In order to prevent stack drift and correctly support ASG instance refresh auto-rollback, CloudFormation should:

  1. Not update the ASG's launch template when doing a stack update.
  2. Specify the updated launch template ID/name + version in the StartInstanceRefresh call.

__Note that certain launch template settings do not work with ASG instance refresh auto-rollback (docs).__

1. UpdatePolicy.AutoScalingInstanceRefresh Attribute

To keep in line with the existing UpdatePolicy attributes, we can add an AutoScalingInstanceRefresh attribute which configures the ASG instance refresh behavior.

It's unclear if this approach is still endorsed by the CloudFormation team with the migration to Uluru (codename for CloudFormation Registry which has been leaked in several issues + PRs across various repositories in the aws-cloudformation group).

2. AWS::AutoScalingGroupInstanceRefresh Macro

This is in line with the relatively new AWS::CodeDeployBlueGreen macro used to support CodeDeploy blue/green deployments for ECS applications.

It's not clear if this macro approach is what the CloudFormation team endorses now with Uluru. Both CloudFormation rolling update and Lambda CodeDeploy blue/green use UpdatePolicy attributes, but these are both quite old and seem to predate Uluru.

It's also not clear what the region build implications of this are. Custom CloudFormation macros require a Lambda function but it's not clear what's needed for AWS-provided CloudFormation macros.

daTobiGit commented 2 months ago

There's a separate feature request to make this macro support EC2 CodeDeploy applications (https://github.com/aws-cloudformation/cloudformation-coverage-roadmap/issues/2071).
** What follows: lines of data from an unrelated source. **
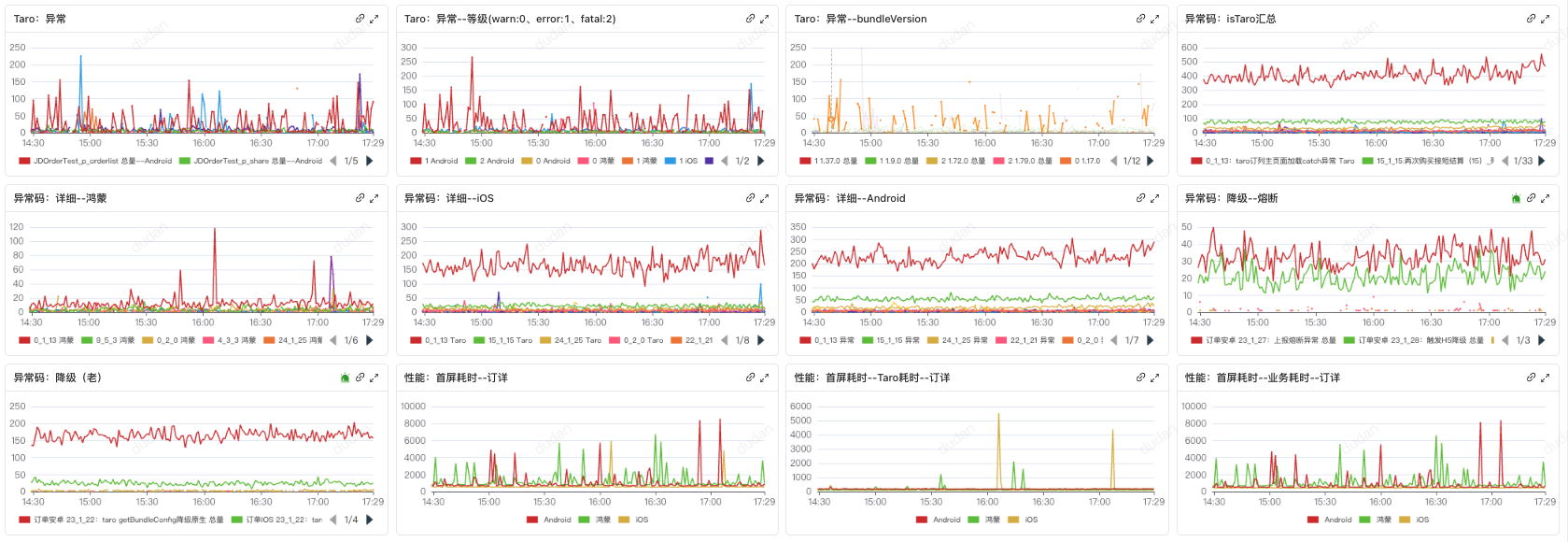Copy link of the Taro：异常 panel
The height and width of the screenshot is (542, 1568).
[x=360, y=19]
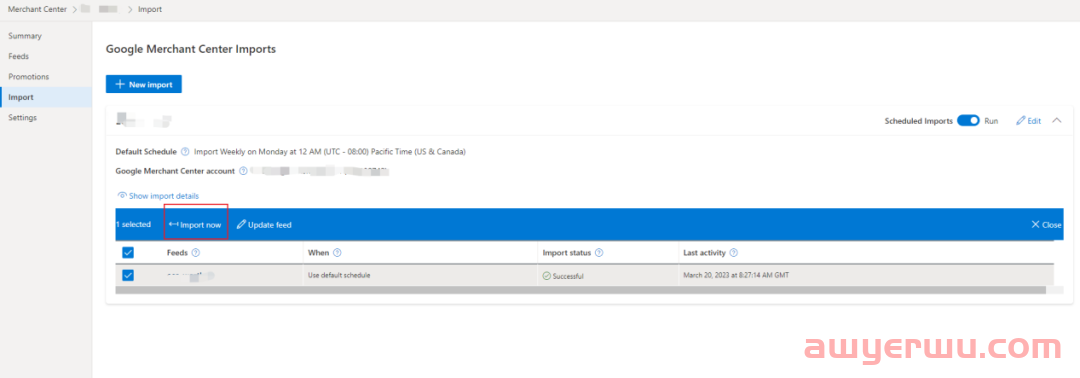Uncheck the feed row checkbox
The width and height of the screenshot is (1080, 378).
click(x=128, y=275)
That is out of scope for this feature request.

No i dont need the macro to set up ec2 blue/green in cloudformation. i just want to set the option for codedeploy via cloudformation. it can be done via CLI or in the web console already :)

commiterate commented 2 months ago

No i dont need the macro to set up ec2 blue/green in cloudformation. i just want to set the option for codedeploy via cloudformation. it can be done via CLI or in the web console already :)

Apparently I didn't read carefully enough.

Removed mention of this issue from the feature request.

commiterate commented 2 months ago

Spoke with an AWS PM for ASG.

This is planned for 2025, though the release date target hasn't been decided yet.